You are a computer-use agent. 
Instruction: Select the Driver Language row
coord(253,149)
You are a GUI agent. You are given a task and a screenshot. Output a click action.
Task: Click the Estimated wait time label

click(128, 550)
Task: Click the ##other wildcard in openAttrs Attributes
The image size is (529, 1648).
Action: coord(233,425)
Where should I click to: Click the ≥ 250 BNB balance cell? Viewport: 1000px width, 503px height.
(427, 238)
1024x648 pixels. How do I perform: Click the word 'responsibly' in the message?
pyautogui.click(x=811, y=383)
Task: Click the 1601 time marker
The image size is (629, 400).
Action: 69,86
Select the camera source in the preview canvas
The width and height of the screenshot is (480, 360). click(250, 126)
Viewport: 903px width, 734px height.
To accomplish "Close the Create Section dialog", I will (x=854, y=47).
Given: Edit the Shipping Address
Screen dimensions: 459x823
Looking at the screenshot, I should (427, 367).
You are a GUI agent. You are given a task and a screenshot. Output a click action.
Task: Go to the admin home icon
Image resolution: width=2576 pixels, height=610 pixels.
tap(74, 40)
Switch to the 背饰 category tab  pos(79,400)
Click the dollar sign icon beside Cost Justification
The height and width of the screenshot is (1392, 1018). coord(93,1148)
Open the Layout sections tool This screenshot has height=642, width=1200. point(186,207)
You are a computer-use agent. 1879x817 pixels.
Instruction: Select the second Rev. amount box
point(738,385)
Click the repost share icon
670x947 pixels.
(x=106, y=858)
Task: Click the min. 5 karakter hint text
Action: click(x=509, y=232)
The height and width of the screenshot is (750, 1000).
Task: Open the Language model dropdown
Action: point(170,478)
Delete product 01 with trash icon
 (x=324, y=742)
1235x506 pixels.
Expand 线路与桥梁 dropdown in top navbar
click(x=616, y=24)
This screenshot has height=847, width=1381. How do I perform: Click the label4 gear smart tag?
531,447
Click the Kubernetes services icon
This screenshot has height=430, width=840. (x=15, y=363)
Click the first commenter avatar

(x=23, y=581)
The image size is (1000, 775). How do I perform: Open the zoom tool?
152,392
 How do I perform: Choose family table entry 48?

::::::::

• [WHAT THE EXERCISE ASKS]: The response must contain every entry, each one identical to the original.

• [TASK RESULT]:
You are a computer-use agent. 
Instruction: Select the Driver Language row
coord(253,149)
You are a GUI agent. You are given a task and a screenshot. Output a click action.
Task: Click the Estimated wait time label

click(128, 550)
Task: Click the ##other wildcard in openAttrs Attributes
The image size is (529, 1648).
Action: coord(233,425)
Where should I click to: Click the ≥ 250 BNB balance cell? Viewport: 1000px width, 503px height.
(427, 238)
1024x648 pixels. How do I perform: Click the word 'responsibly' in the message?
pyautogui.click(x=811, y=383)
Task: Click the 1601 time marker
The image size is (629, 400).
Action: 69,86
Select the camera source in the preview canvas
The width and height of the screenshot is (480, 360). click(250, 126)
Viewport: 903px width, 734px height.
To accomplish "Close the Create Section dialog", I will (x=854, y=47).
Given: Edit the Shipping Address
Screen dimensions: 459x823
Looking at the screenshot, I should (427, 367).
You are a GUI agent. You are given a task and a screenshot. Output a click action.
Task: Go to the admin home icon
Image resolution: width=2576 pixels, height=610 pixels.
tap(74, 40)
Switch to the 背饰 category tab  pos(79,400)
Click the dollar sign icon beside Cost Justification
The height and width of the screenshot is (1392, 1018). coord(93,1148)
Open the Layout sections tool This screenshot has height=642, width=1200. point(186,207)
You are a computer-use agent. 1879x817 pixels.
Instruction: Select the second Rev. amount box
point(738,385)
Click the repost share icon
670x947 pixels.
(x=106, y=858)
Task: Click the min. 5 karakter hint text
Action: click(x=509, y=232)
The height and width of the screenshot is (750, 1000).
Task: Open the Language model dropdown
Action: point(170,478)
Delete product 01 with trash icon
 (x=324, y=742)
1235x506 pixels.
Expand 线路与桥梁 dropdown in top navbar
click(x=616, y=24)
This screenshot has height=847, width=1381. How do I perform: Click the label4 gear smart tag?
531,447
Click the Kubernetes services icon
This screenshot has height=430, width=840. (x=15, y=363)
Click the first commenter avatar

(x=23, y=581)
The image size is (1000, 775). How do I perform: Open the zoom tool?
152,392
 How do I perform: Choose family table entry 48?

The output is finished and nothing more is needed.